Des perspectives de meilleure compréhension de l’immunothérapie
Dans l'ensemble, une forte absorption tumorale du marqueur au départ est associée à une meilleure survie, ce qui concorde avec les résultats des essais cliniques avec analyse tissulaire. Il y a cependant une grande hétérogénéité spatiale au sein des patients et entre eux dans la captation du marqueur par leurs tumeurs.
L’imagerie des patients sous traitement n'a montré aucun changement de la moyenne géométrique de la captation du traceur tumoral par rapport à l’inclusion, mais les lésions individuelles ont montré divers changements indépendants de la réponse tumorale.

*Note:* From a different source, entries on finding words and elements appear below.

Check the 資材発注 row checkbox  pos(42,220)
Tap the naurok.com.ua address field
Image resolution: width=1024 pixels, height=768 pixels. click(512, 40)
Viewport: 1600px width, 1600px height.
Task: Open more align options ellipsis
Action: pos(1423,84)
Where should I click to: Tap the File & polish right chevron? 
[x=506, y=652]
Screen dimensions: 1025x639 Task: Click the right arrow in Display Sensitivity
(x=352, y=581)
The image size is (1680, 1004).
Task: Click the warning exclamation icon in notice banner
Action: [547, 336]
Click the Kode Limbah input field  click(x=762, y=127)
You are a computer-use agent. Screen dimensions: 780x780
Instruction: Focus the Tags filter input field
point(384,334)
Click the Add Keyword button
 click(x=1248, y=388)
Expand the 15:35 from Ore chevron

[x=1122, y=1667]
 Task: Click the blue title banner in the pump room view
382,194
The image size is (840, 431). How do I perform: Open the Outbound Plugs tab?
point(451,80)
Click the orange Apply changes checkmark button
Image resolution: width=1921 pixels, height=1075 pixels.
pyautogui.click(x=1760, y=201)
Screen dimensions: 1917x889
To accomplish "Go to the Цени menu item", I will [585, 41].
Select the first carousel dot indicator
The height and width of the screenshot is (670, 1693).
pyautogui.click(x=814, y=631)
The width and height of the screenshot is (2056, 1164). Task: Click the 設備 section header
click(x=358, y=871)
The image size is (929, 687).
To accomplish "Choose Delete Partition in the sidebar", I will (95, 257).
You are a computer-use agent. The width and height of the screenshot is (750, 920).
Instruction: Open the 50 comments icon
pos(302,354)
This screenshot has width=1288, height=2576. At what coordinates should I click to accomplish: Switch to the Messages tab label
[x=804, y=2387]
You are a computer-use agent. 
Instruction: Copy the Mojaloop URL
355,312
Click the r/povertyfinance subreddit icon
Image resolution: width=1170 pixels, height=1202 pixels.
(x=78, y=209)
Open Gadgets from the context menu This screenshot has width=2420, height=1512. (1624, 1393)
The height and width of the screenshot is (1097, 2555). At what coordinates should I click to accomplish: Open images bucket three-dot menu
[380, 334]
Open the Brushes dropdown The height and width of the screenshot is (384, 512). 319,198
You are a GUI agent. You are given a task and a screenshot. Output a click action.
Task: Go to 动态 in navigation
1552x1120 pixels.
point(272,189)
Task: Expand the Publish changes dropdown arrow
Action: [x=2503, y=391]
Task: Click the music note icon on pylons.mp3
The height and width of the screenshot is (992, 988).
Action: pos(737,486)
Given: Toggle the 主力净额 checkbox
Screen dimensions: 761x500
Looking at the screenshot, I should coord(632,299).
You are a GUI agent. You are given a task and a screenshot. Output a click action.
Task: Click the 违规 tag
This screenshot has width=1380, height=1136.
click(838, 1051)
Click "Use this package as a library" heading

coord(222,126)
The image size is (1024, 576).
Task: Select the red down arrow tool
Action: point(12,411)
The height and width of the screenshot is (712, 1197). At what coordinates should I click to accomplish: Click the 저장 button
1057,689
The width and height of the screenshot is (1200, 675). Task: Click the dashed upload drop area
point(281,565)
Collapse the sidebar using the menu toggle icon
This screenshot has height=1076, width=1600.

Les données d'imagerie suggèrent une énorme hétérogénéité dans la distribution des lymphocytes T CD8+ et dans la pharmacodynamique au sein des patients et entre eux.
En conclusion, le marqueur 89ZED88082A peut caractériser la dynamique complexe des lymphocytes T CD8+ dans le contexte d’un traitement par les inhibiteurs de points de contrôle immunitaires, et peut permettre de mieux comprendre comment ils marchent. La présence de lymphocytes T CD8+ dans les lésions tumorales au TEP scan avant traitement par inhibiteurs de points de contrôle immunitaires pourrait être prédictive de la survie globale, soulignant le potentiel de l'imagerie CD8 comme biomarqueur prédictif pour personnaliser le traitement des malades. Cette étude renforce, par ailleurs, l’intérêt potentiel de l’étude du microenvironnement tumoral avec ces nouvelles techniques d’imagerie.